*Exercise objective*:
Sift through the material below and return the lines with "menu".
:: Source information ::
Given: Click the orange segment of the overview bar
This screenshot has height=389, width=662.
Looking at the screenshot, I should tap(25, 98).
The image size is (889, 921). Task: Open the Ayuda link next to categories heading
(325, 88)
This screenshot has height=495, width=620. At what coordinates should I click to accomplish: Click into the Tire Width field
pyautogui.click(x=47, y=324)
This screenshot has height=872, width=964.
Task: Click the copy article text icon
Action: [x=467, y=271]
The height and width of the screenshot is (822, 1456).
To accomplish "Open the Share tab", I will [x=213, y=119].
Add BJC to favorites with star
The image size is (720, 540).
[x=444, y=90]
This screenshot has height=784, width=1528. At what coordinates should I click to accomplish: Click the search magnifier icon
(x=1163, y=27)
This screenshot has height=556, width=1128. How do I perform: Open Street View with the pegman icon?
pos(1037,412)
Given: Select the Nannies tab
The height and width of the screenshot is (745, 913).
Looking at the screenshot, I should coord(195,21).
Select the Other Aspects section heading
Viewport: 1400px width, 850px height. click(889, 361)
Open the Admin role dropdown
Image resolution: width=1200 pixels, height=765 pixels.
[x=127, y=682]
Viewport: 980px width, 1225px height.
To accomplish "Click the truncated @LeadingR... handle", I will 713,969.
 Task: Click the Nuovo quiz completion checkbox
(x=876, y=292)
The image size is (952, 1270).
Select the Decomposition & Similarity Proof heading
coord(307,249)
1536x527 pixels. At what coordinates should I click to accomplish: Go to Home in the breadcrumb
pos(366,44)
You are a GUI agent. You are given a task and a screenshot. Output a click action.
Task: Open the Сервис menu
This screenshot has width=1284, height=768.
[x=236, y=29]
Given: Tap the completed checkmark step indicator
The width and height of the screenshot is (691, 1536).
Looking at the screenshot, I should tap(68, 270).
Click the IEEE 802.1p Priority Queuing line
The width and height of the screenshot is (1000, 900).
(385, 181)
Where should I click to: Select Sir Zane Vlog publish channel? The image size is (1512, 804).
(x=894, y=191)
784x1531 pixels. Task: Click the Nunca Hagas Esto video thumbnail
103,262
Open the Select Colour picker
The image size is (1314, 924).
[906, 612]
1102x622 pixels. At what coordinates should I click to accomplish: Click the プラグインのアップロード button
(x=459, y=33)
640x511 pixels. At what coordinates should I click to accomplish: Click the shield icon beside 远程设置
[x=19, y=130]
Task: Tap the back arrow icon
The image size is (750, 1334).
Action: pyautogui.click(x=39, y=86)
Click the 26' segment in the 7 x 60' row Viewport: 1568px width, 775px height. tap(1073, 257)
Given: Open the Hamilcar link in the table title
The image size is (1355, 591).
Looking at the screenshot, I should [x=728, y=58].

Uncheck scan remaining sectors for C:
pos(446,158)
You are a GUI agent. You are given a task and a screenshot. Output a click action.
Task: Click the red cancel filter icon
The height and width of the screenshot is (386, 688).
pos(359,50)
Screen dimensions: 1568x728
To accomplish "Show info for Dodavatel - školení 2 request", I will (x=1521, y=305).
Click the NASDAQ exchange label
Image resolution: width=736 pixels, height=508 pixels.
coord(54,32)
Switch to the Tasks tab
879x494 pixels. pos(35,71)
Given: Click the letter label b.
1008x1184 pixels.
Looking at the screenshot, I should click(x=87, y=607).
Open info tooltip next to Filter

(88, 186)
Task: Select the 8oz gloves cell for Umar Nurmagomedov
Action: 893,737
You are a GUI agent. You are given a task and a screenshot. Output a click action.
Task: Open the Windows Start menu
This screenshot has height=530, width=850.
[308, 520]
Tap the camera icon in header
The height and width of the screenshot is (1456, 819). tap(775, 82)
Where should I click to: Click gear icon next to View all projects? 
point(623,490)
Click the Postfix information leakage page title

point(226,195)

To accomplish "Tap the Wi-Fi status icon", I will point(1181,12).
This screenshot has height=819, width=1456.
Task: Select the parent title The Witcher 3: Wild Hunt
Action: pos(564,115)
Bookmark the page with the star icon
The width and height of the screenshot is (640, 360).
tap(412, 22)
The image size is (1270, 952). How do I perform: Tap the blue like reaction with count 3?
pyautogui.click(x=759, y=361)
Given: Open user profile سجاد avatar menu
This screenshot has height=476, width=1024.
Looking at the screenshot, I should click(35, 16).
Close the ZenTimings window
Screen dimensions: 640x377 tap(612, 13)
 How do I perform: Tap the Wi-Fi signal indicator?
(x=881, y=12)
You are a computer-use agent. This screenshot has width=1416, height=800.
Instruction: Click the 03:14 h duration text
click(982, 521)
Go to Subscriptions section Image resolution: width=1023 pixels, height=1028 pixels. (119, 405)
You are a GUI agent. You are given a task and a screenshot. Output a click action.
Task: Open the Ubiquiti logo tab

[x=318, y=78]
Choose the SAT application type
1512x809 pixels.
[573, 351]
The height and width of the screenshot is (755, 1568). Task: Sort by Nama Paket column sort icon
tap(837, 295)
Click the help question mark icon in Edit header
:::
*Task solution*:
Task: Open the Сервис menu
Task: Open the Windows Start menu
Given: Open user profile سجاد avatar menu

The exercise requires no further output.